Sans y réfléchir à deux fois, il se hissa sur son cheval alezan et s’enfuit épouvanté, au triple galop. Il frappa à la porte d’une grange délabrée.
–Que fais-tu ici à une heure pareille ? demanda Ña Manuela, la sorcière, et pourquoi me regardes-tu ainsi ?
–J’ai vu le diable en chair et en os, Ña Manuela.
–Vraiment ?
–Aussi vrai que je vous vois.
–Lui as-tu demandé trois vœux ?
–Non, non, il faut que vous m’aidiez, Ña Manuela. J’ai eu si peur que je suis parti en courant en laissant ma guitare là-bas, au bord de l’eau.
–À tous les coups, le diable va la toucher et l’ensorceler, commenta Ña Manuela tranquillement en avalant la fumée de son cigare.
–C’est pour ça que je suis venu vous voir. Pour que vous veniez chercher la guitare avec moi et que vous rompiez le sortilège.
–Si le Malin est vraiment là-bas, dit Ña Manuela, je lui demanderai trois vœux.

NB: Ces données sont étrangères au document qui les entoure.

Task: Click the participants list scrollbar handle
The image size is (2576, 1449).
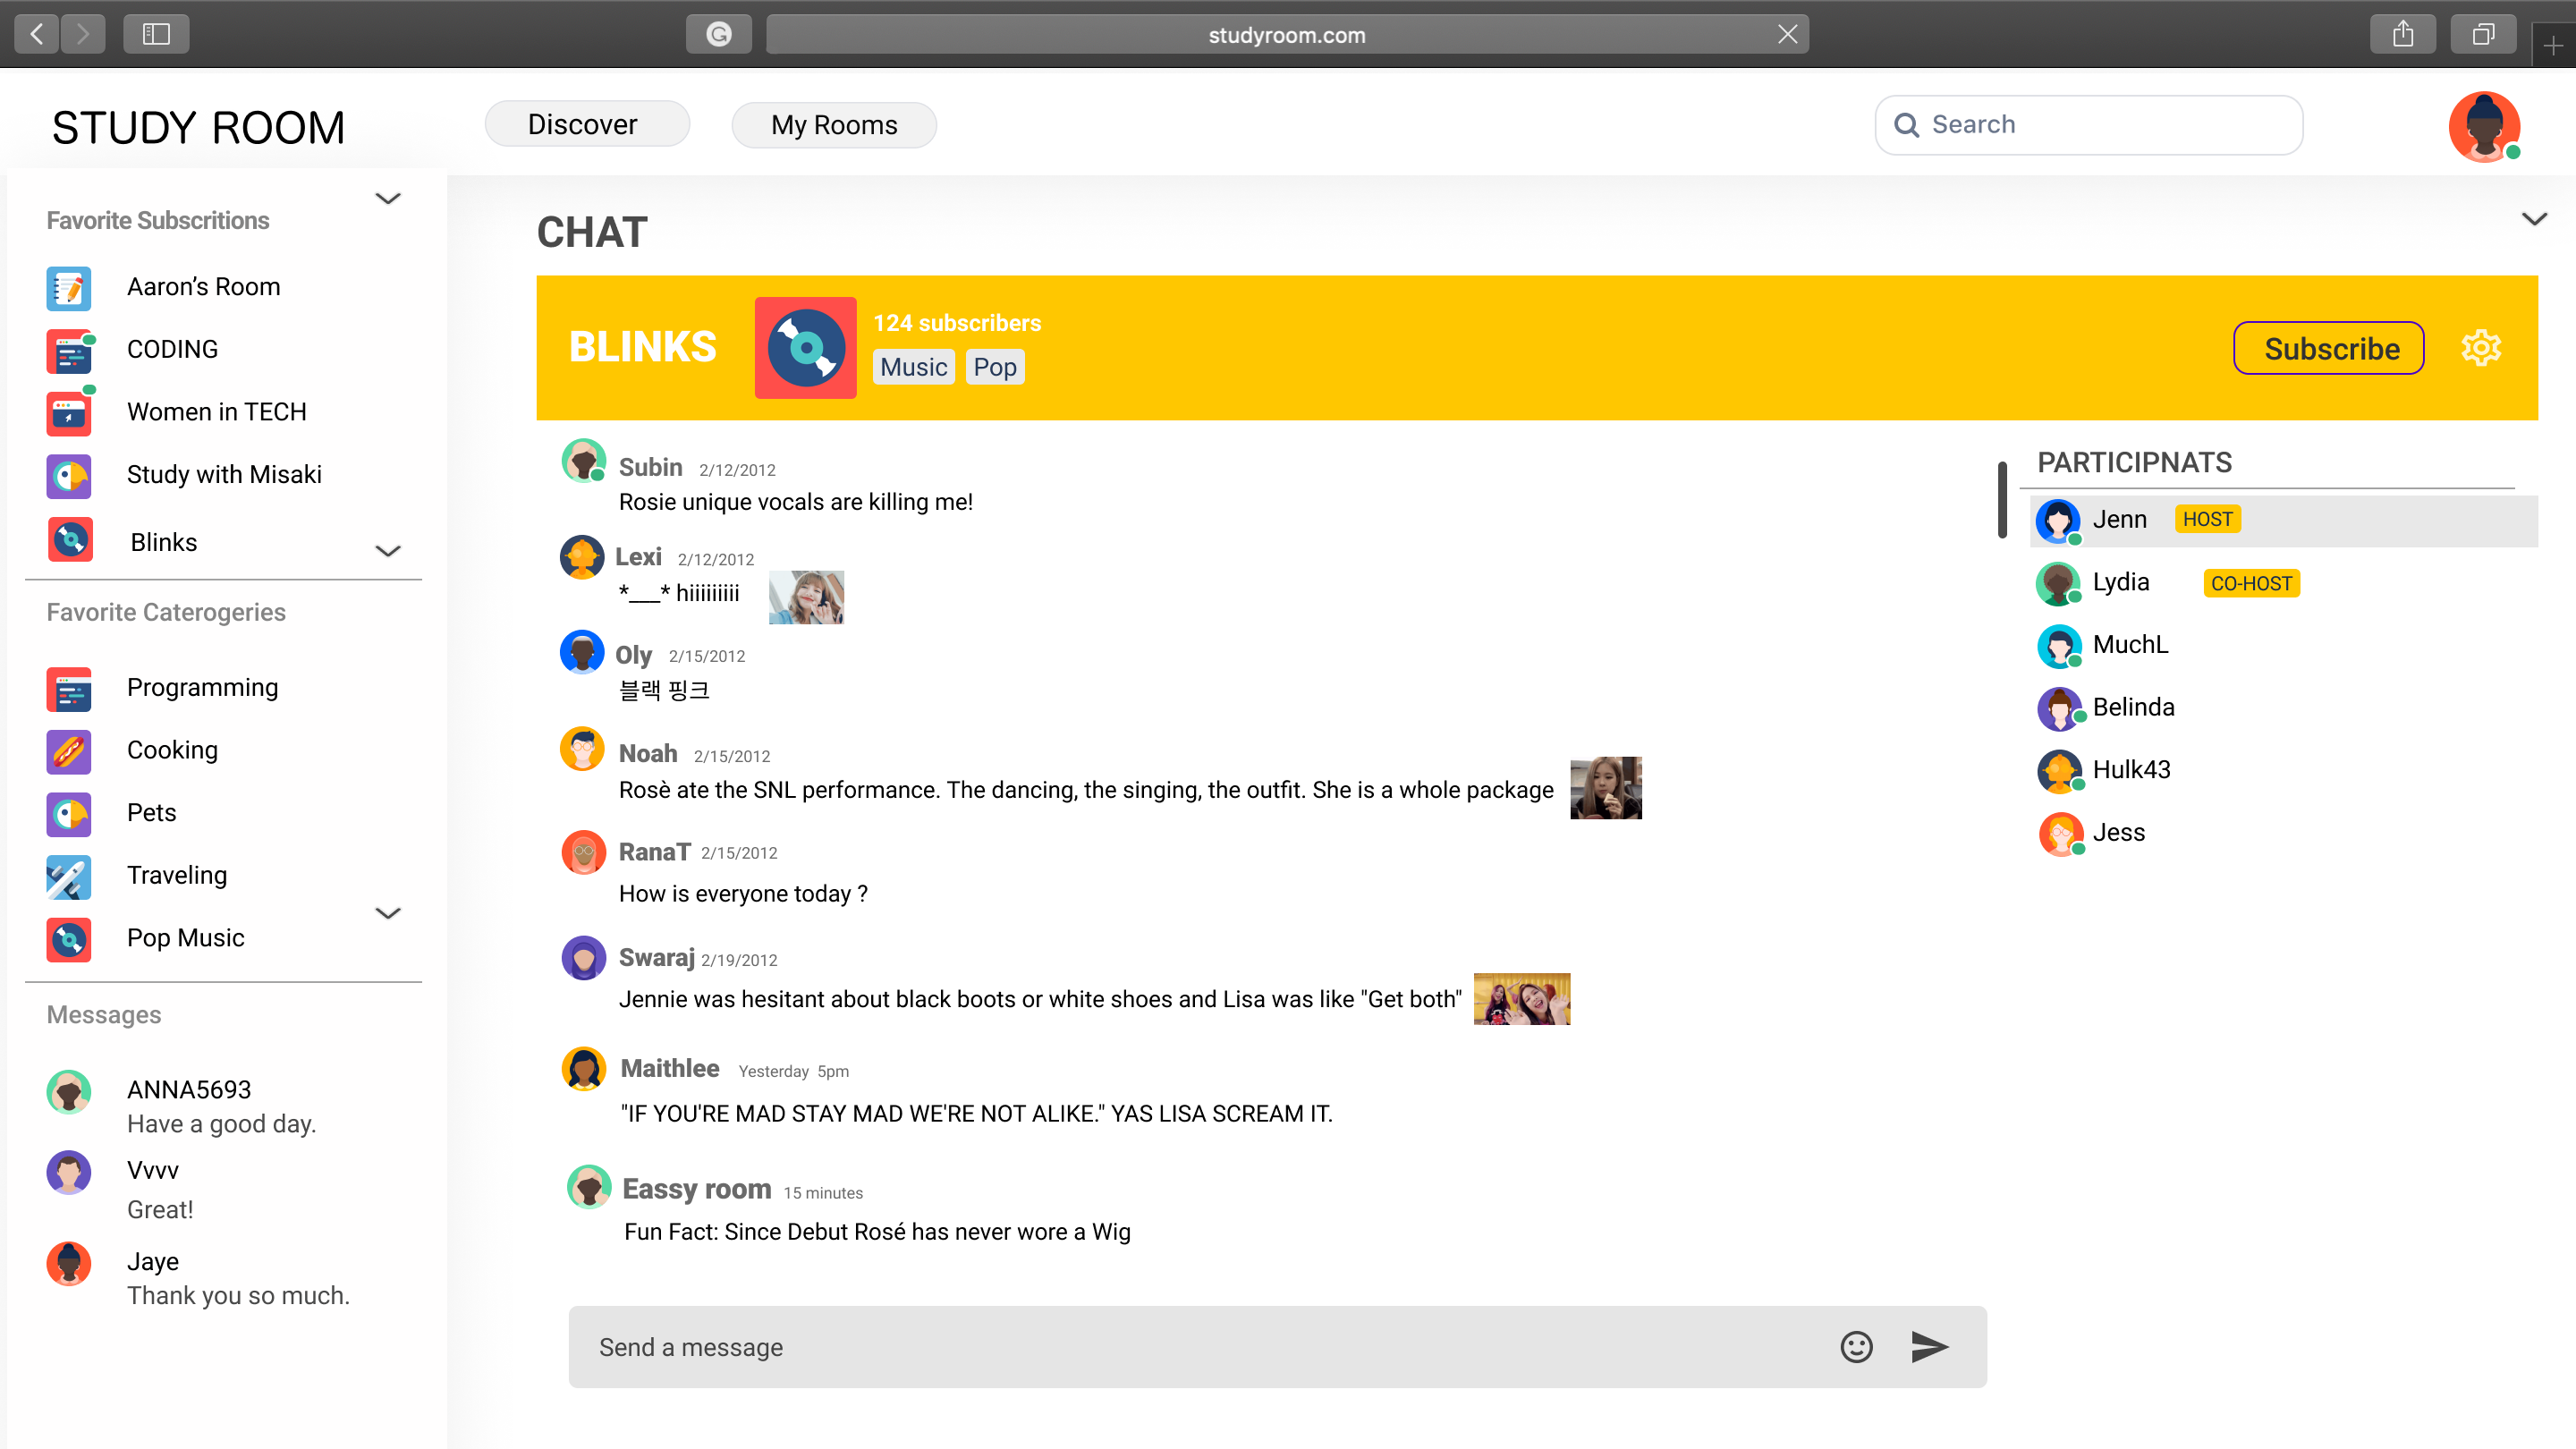Action: (2002, 499)
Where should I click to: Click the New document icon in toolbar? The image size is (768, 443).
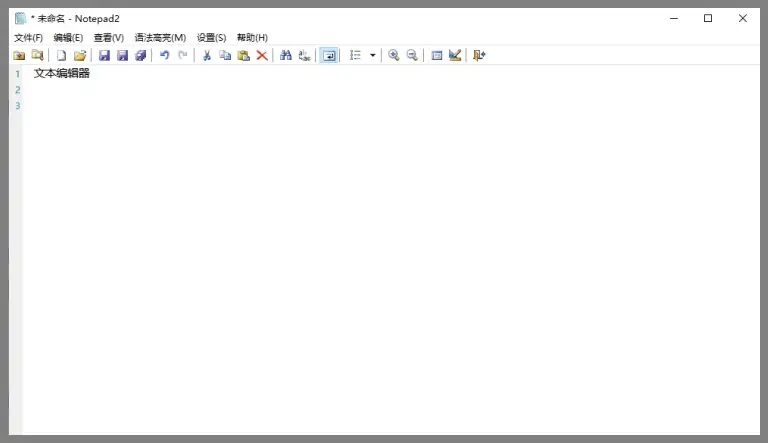61,56
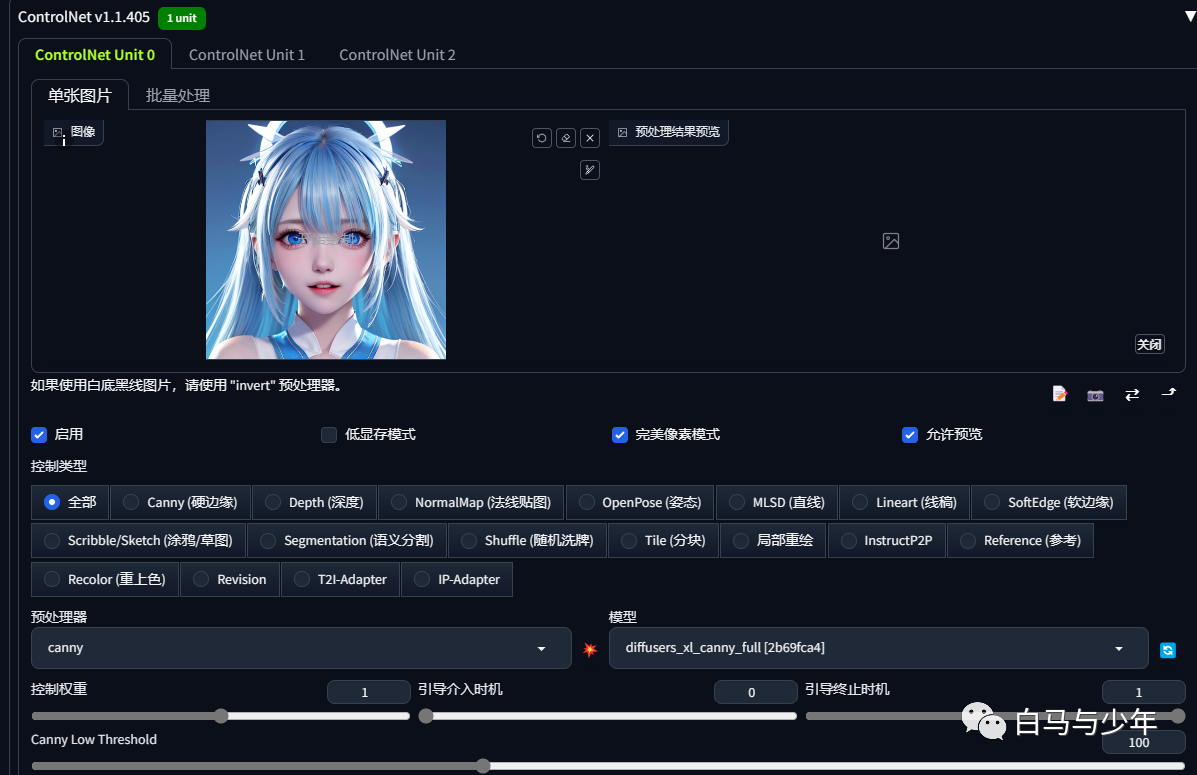The image size is (1197, 775).
Task: Refresh the model list with the blue icon
Action: 1168,650
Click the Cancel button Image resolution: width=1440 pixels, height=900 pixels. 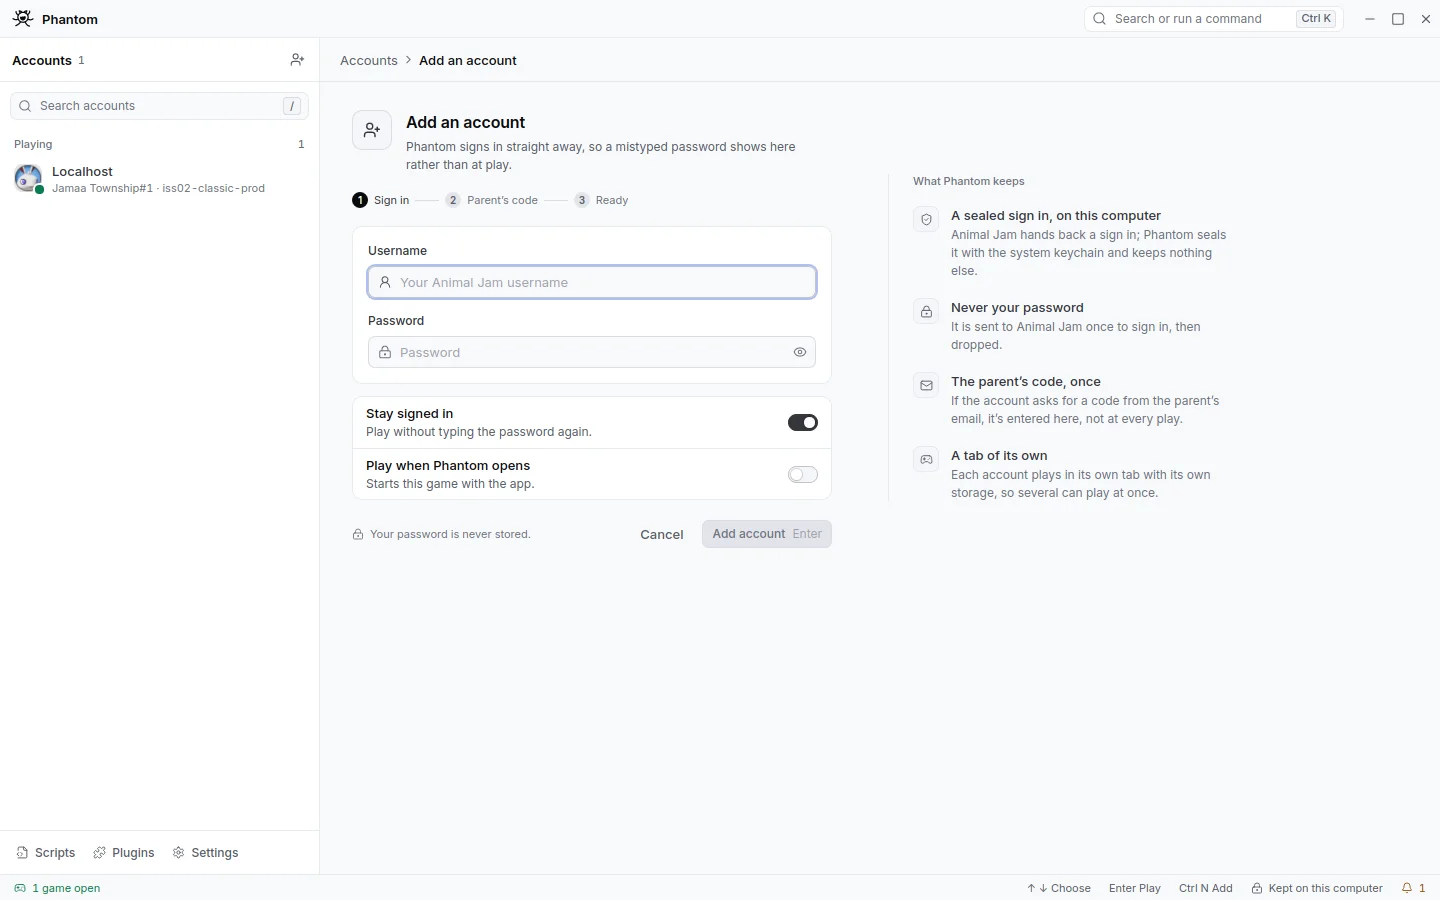(x=662, y=534)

–Comment ça trois vœux, Ña Manuela ?
–Quand on rencontre le diable, on peut lui demander d'exaucer trois vœux, tout le monde le sait.
–Et bien moi je n’en ai qu’un : récupérer ma guitare.
–On y va ! dit Ña Manuela en s’enveloppant dans un poncho miteux.
Et ainsi partirent Tomás et la sorcière à la recherche de la guitare et du diable coloré.
Sur la plage, le feu de camp brûlait toujours, mais le diable s’était volatilisé sans laisser de traces.
–Tu as eu des visions, dit Ña Manuela.
–Non, la preuve : il a volé ma guitare.
–C’est un voleur de chevaux qui a dû partir avec ta guitare.
–Personne ne vient ici à cette heure-ci, c’est forcément lui.
–Je ne te crois pas, dit Ña Manuela.
–Je dis la vérité : il était juste là, ses yeux pareils à des diamants.
–Bah voyons, tu as toujours aimé raconter des mensonges.
Occupés qu’ils étaient à se quereller, ils ne remarquèrent pas tout de suite qu’on pouvait à nouveau apercevoir le diable entre les flammes.
–Il est là ! dit Tomás, et il lui sembla que le diable souriait.
Ña Manuela s’arma de courage et énonça :
–Je t’invoque et te parle enfin,
réponds si tu es le Malin.
Je saurai si tu ne dis rien,
que tu es juste un bon chrétien.
Et le diable lui répondit :
–Good evening.
–Il a parlé ! dit Ña Manuela, c’est donc bien le diable.
–Et qu’a-t-il dit ?
–Je ne sais pas. Je n’ai pas bien entendu.
–Demande-lui ma guitare.
–D’abord, je veux lui demander d'exaucer mes trois vœux.
Tomás, impatient, sortit son couteau et se plaça vaillamment face au diable.
–Lâche ! Rends-moi ma guitare !
–Guitar… ? demanda le diable à son tour.
–Ma guitare, diable maudit ! Rends-la-moi avant que le feu s’éteigne et que tu disparaisses avec lui.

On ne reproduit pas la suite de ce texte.